What you have to do: In the listing below, find the line that contains "Ανακοινώσεις (55, 1930)" and the line that contains "rovdyr (453, 1511)". Quote both and every line between them, exactly, and nothing more.
○ ○ ○ ○ ○ ○ ○
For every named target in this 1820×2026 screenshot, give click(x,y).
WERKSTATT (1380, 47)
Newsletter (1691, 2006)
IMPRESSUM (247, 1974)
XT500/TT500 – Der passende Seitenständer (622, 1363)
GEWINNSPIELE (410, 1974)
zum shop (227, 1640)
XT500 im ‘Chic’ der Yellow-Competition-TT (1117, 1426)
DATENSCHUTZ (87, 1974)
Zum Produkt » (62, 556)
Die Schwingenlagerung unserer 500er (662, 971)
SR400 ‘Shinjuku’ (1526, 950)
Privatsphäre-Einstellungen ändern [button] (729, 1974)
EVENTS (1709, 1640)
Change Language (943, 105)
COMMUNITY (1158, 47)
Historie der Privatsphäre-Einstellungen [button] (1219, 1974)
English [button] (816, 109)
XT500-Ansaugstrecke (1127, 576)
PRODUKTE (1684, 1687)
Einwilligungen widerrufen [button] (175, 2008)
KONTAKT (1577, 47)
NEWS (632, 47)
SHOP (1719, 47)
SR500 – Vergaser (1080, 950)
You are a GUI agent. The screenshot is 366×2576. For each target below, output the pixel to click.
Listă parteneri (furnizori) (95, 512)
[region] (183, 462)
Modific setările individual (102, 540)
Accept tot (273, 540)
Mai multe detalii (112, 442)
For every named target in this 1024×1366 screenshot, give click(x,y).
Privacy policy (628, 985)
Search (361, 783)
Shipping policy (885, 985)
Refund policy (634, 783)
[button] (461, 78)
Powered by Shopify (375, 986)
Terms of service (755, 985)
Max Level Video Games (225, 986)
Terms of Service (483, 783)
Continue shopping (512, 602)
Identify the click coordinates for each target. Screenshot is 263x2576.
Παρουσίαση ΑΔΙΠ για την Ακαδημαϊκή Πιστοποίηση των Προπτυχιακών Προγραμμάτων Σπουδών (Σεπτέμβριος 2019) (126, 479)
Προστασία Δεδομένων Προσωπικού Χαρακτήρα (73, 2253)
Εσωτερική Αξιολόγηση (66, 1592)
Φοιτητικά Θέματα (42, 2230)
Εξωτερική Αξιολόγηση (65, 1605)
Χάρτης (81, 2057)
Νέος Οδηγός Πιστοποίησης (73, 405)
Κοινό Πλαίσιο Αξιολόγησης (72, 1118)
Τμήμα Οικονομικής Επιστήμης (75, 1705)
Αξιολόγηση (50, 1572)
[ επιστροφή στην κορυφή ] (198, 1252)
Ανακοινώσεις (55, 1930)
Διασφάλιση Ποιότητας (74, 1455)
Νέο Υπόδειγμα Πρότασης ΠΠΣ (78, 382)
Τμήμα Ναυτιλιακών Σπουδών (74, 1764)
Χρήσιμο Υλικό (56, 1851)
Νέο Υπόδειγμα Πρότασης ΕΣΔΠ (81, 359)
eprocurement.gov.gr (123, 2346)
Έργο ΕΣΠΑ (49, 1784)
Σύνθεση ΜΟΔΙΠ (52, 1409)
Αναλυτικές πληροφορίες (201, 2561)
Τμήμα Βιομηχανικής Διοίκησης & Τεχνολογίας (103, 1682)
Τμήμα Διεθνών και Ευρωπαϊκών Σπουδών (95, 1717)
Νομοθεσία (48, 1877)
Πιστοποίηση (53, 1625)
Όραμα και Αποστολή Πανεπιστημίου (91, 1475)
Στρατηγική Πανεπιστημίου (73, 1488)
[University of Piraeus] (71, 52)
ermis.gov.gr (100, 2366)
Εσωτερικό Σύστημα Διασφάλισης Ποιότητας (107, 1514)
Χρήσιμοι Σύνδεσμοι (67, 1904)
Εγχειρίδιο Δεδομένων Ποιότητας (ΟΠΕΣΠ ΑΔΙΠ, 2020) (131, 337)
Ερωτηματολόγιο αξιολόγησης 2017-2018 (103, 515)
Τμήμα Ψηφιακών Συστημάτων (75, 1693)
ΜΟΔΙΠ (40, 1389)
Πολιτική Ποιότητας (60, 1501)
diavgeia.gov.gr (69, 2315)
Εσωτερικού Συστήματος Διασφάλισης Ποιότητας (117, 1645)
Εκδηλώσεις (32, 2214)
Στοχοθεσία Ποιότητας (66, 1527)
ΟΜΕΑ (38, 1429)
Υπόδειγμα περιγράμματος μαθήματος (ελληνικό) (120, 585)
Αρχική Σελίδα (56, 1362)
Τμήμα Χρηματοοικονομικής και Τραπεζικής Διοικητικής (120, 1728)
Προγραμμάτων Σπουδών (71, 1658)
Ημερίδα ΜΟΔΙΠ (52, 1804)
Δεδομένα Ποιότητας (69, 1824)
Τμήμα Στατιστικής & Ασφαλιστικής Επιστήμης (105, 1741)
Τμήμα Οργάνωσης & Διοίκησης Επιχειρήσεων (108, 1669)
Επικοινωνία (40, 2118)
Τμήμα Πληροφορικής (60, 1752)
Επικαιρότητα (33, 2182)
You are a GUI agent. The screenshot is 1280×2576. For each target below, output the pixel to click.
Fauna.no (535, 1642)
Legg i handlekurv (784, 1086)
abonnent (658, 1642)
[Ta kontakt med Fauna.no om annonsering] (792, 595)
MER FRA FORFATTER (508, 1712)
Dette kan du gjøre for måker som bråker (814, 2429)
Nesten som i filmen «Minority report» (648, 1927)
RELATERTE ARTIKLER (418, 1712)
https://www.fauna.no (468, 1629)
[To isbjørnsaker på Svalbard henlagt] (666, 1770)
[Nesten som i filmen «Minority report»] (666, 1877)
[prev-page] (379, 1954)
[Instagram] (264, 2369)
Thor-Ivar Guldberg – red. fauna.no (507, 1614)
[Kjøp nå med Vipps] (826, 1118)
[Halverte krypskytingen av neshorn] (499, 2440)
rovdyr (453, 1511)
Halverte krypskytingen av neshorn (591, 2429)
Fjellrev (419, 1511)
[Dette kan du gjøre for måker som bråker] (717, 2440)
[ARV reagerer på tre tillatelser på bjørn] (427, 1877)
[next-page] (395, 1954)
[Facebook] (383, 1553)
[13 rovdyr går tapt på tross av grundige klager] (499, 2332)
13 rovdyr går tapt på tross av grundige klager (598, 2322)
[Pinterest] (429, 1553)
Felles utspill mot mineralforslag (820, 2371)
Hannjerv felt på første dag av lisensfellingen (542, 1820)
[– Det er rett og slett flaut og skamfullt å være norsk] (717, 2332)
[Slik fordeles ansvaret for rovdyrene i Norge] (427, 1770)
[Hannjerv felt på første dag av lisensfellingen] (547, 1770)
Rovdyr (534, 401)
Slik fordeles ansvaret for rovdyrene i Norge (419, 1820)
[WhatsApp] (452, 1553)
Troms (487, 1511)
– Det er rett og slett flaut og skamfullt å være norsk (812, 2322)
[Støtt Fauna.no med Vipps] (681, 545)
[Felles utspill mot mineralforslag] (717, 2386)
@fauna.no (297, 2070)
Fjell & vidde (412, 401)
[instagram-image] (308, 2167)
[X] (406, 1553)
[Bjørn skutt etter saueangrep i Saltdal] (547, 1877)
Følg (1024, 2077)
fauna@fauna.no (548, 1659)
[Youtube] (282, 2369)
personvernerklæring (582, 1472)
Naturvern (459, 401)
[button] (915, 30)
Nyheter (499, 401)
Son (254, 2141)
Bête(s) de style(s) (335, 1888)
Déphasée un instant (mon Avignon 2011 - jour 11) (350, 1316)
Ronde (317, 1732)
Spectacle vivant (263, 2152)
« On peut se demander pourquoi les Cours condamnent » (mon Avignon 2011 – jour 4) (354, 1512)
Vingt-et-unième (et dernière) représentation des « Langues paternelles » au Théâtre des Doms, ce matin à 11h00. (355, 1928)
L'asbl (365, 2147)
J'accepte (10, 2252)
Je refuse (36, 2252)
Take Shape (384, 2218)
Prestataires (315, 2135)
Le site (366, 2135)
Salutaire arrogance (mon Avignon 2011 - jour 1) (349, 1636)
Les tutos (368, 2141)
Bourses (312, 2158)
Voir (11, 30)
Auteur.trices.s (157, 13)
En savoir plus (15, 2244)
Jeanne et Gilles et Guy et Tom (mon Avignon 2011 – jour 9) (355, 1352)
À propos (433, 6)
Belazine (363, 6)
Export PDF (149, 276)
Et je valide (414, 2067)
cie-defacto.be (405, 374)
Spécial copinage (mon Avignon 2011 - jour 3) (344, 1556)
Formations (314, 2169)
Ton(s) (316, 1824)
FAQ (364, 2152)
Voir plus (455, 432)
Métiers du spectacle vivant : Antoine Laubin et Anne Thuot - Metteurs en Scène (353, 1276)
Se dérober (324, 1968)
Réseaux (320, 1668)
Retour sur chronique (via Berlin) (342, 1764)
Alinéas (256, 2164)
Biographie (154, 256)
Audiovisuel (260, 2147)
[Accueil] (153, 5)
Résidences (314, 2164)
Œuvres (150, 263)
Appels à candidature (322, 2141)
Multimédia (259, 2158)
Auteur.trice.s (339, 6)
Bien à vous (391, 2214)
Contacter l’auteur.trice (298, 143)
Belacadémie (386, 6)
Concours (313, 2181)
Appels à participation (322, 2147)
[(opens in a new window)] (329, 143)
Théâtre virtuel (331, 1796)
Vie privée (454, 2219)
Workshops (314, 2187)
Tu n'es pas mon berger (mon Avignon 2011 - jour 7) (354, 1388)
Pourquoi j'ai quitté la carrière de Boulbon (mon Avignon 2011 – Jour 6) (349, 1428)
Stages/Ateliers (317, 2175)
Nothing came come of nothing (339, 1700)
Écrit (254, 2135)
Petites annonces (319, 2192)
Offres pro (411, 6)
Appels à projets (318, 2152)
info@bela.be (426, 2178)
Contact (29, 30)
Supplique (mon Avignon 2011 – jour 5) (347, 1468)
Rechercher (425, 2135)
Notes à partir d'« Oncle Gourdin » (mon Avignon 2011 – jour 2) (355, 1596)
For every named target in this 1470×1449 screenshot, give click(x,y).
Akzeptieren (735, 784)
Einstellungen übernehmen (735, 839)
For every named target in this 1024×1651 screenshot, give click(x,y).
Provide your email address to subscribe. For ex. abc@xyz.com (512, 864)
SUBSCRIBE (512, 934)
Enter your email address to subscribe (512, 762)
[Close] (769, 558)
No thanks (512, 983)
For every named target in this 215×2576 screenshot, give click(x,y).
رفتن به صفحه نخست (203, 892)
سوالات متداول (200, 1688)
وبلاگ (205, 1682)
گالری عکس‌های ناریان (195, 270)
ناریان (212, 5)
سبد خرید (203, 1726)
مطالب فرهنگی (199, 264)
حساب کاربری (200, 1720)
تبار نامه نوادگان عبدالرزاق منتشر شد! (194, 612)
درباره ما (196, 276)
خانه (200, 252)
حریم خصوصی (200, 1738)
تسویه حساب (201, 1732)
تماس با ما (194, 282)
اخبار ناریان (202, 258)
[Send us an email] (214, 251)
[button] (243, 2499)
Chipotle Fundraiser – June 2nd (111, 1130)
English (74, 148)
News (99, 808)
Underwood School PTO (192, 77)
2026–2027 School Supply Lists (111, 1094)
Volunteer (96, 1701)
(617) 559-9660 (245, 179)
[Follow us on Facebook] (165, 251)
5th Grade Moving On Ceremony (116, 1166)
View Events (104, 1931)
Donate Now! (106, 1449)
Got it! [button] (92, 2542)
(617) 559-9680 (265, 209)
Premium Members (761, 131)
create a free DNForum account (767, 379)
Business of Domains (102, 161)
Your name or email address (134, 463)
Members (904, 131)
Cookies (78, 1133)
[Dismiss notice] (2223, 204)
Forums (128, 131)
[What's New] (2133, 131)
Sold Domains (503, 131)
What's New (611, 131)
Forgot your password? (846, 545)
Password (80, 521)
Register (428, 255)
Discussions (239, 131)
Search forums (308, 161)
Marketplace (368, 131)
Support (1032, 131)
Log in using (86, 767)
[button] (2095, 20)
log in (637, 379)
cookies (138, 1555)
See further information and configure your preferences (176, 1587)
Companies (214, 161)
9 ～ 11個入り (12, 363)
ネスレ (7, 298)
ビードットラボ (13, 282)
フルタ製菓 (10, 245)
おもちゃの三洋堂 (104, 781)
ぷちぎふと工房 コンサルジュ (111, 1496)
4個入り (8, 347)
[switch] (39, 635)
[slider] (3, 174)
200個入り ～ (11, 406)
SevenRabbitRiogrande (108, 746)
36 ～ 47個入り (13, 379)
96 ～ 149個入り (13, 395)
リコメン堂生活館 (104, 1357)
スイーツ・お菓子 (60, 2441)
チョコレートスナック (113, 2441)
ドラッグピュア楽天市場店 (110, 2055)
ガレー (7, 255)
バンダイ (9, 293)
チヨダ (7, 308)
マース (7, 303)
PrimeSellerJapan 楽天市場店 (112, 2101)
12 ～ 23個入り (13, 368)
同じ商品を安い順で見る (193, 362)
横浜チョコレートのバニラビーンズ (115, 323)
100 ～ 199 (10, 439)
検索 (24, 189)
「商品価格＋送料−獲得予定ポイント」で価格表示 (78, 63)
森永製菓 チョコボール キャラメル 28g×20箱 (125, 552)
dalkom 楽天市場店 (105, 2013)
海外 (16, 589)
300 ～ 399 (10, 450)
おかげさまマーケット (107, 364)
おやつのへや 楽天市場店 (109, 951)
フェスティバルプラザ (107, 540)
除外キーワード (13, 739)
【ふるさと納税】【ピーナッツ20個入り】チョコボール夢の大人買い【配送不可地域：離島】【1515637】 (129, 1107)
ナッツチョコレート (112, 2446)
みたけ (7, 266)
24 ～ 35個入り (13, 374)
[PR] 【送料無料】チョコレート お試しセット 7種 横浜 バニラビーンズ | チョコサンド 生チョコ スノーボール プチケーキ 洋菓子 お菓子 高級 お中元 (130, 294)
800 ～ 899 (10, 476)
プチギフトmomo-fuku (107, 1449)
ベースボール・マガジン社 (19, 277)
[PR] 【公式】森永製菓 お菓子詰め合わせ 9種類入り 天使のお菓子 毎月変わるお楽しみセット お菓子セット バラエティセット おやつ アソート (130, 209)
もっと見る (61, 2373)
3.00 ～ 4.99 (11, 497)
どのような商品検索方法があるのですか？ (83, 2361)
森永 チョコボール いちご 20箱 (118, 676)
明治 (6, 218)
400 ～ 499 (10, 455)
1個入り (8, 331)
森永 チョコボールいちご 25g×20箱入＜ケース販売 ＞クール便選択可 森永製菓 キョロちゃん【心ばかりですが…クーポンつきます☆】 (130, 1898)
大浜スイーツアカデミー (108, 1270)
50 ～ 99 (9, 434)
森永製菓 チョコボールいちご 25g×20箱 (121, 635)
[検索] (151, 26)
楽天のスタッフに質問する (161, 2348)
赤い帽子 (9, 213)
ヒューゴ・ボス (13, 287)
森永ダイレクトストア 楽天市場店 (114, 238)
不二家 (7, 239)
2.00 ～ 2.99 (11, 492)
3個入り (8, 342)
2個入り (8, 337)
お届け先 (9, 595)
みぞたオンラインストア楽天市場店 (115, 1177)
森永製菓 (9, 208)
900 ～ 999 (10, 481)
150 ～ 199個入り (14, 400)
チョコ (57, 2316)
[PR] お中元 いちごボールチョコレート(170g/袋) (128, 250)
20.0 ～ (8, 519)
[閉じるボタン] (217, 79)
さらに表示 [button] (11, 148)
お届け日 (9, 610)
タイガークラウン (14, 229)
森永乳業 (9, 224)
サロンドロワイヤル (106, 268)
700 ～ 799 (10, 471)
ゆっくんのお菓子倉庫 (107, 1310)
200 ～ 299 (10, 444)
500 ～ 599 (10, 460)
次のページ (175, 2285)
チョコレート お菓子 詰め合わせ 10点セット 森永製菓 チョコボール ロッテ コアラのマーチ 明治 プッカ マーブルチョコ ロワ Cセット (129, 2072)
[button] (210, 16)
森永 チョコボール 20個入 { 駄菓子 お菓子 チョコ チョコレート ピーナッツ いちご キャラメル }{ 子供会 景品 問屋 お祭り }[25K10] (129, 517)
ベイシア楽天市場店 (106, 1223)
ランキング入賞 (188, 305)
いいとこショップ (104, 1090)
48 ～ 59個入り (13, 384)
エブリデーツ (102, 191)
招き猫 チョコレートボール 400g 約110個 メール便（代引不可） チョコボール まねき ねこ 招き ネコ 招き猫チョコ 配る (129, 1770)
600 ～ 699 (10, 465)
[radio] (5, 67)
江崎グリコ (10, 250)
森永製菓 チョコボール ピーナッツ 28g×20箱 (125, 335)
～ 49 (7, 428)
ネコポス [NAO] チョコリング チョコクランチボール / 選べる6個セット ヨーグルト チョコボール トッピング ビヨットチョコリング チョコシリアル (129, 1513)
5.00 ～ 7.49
○ ○ ○ ○ ○ ○ ○
Answer for this exercise:
Ανακοινώσεις (55, 1930)
Διασφάλιση Ποιότητας (74, 1455)
Νέο Υπόδειγμα Πρότασης ΠΠΣ (78, 382)
Τμήμα Ναυτιλιακών Σπουδών (74, 1764)
Χρήσιμο Υλικό (56, 1851)
Νέο Υπόδειγμα Πρότασης ΕΣΔΠ (81, 359)
eprocurement.gov.gr (123, 2346)
Έργο ΕΣΠΑ (49, 1784)
Σύνθεση ΜΟΔΙΠ (52, 1409)
Αναλυτικές πληροφορίες (201, 2561)
Τμήμα Βιομηχανικής Διοίκησης & Τεχνολογίας (103, 1682)
Τμήμα Διεθνών και Ευρωπαϊκών Σπουδών (95, 1717)
Νομοθεσία (48, 1877)
Πιστοποίηση (53, 1625)
Όραμα και Αποστολή Πανεπιστημίου (91, 1475)
Στρατηγική Πανεπιστημίου (73, 1488)
[University of Piraeus] (71, 52)
ermis.gov.gr (100, 2366)
Εσωτερικό Σύστημα Διασφάλισης Ποιότητας (107, 1514)
Χρήσιμοι Σύνδεσμοι (67, 1904)
Εγχειρίδιο Δεδομένων Ποιότητας (ΟΠΕΣΠ ΑΔΙΠ, 2020) (131, 337)
Ερωτηματολόγιο αξιολόγησης 2017-2018 (103, 515)
Τμήμα Ψηφιακών Συστημάτων (75, 1693)
ΜΟΔΙΠ (40, 1389)
Πολιτική Ποιότητας (60, 1501)
diavgeia.gov.gr (69, 2315)
Εσωτερικού Συστήματος Διασφάλισης Ποιότητας (117, 1645)
Εκδηλώσεις (32, 2214)
Στοχοθεσία Ποιότητας (66, 1527)
ΟΜΕΑ (38, 1429)
Υπόδειγμα περιγράμματος μαθήματος (ελληνικό) (120, 585)
Αρχική Σελίδα (56, 1362)
Τμήμα Χρηματοοικονομικής και Τραπεζικής Διοικητικής (120, 1728)
Προγραμμάτων Σπουδών (71, 1658)
Ημερίδα ΜΟΔΙΠ (52, 1804)
Δεδομένα Ποιότητας (69, 1824)
Τμήμα Στατιστικής & Ασφαλιστικής Επιστήμης (105, 1741)
Τμήμα Οργάνωσης & Διοίκησης Επιχειρήσεων (108, 1669)
Επικοινωνία (40, 2118)
Τμήμα Πληροφορικής (60, 1752)
Επικαιρότητα (33, 2182)
You are a GUI agent. The screenshot is 1280×2576. For each target below, output the pixel to click.
Fauna.no (535, 1642)
Legg i handlekurv (784, 1086)
abonnent (658, 1642)
[Ta kontakt med Fauna.no om annonsering] (792, 595)
MER FRA FORFATTER (508, 1712)
Dette kan du gjøre for måker som bråker (814, 2429)
Nesten som i filmen «Minority report» (648, 1927)
RELATERTE ARTIKLER (418, 1712)
https://www.fauna.no (468, 1629)
[To isbjørnsaker på Svalbard henlagt] (666, 1770)
[Nesten som i filmen «Minority report»] (666, 1877)
[prev-page] (379, 1954)
[Instagram] (264, 2369)
Thor-Ivar Guldberg – red. fauna.no (507, 1614)
[Kjøp nå med Vipps] (826, 1118)
[Halverte krypskytingen av neshorn] (499, 2440)
rovdyr (453, 1511)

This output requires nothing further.